File.48細胞の生きる環境を体の外で再現する

 どうすれば体の中で起こる現象を観察することができるだろう。たとえばがんがどのように進行していくかを知りたい場合は、体内にあるがん細胞や、その周辺環境について観察する必要がある。しかし生きている人の体の中を観察することは、とても難しい。
 そこで注目されているのがマイクロ流体デバイスだ。これはシリコーンゴムやガラスなどの透明な基板上に、細胞培養流路などを作り込んだ装置である。流路の幅は数十マイクロメートルから1ミリメートルと非常に小さい。また細胞の活動は、細胞自身だけでなく、周辺環境との相互作用によって成り立つ。そこでマイクロ流体デバイスでは、細胞周囲の酸素濃度や化学物質の濃度、力学的な刺激などを、最適に配置した各種流路で調節することによって、体内の環境をミニチュアサイズで再現する。

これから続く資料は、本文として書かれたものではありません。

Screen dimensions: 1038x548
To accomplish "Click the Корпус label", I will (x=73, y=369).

 船本先生は、高い精度で酸素濃度をコントロールできる500円玉サイズのマイクロ流体デバイスを開発し、乳がん細胞を観察した。がん細胞は増殖のために多くの酸素を必要とする。そのため周囲の酸素濃度が低くなると細胞の活動は鈍くなると考えられたが、よりいっそう活発に活動していることが分かったという。
 また先生は、マイクロ流体デバイス上で脳の微小血管網を作製し、その頑丈さやダメージが起こるメカニズムを調べている。脳の血管は驚くほど丈夫な一方で、事故や病気によって出血や脳障害が起こることもある。「なぜそのような現象が起こるのか分かれば、予防方法や治療薬の発見につながる」と先生は話す。手のひらサイズの装置は将来、人がより健康に生きることに貢献するだろう。

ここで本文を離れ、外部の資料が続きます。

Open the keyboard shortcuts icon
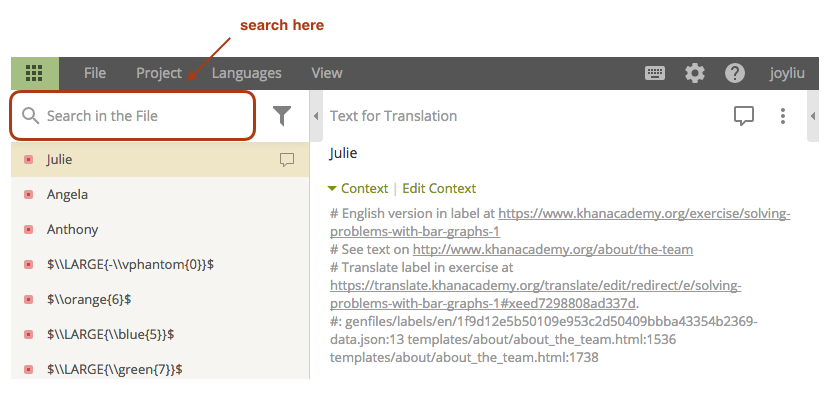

先生の日課は、飼っているセキセイインコに言葉を教えることだそうです。朝は食卓に飛んできて家族の点呼を取ったりするムードメーカーだとか。とても勉強熱心で、毎日先生の肩に乗ってきて言葉を教えてとせがむそう。今ではある程度、会話もできるほど上達しているそうです。

船本 健一
Kenichi Funamoto
東北大学 流体科学研究所 准教授
2007年に東北大学大学院工学研究科において博士号を取得。2008年に東北大学流体科学研究所の助教、2015年に同大学学際科学フロンティア研究所の准教授。2019年より同大学流体科学研究所。米マサチューセッツ工科大学、仏リヨン第一大学の研究員も務めた。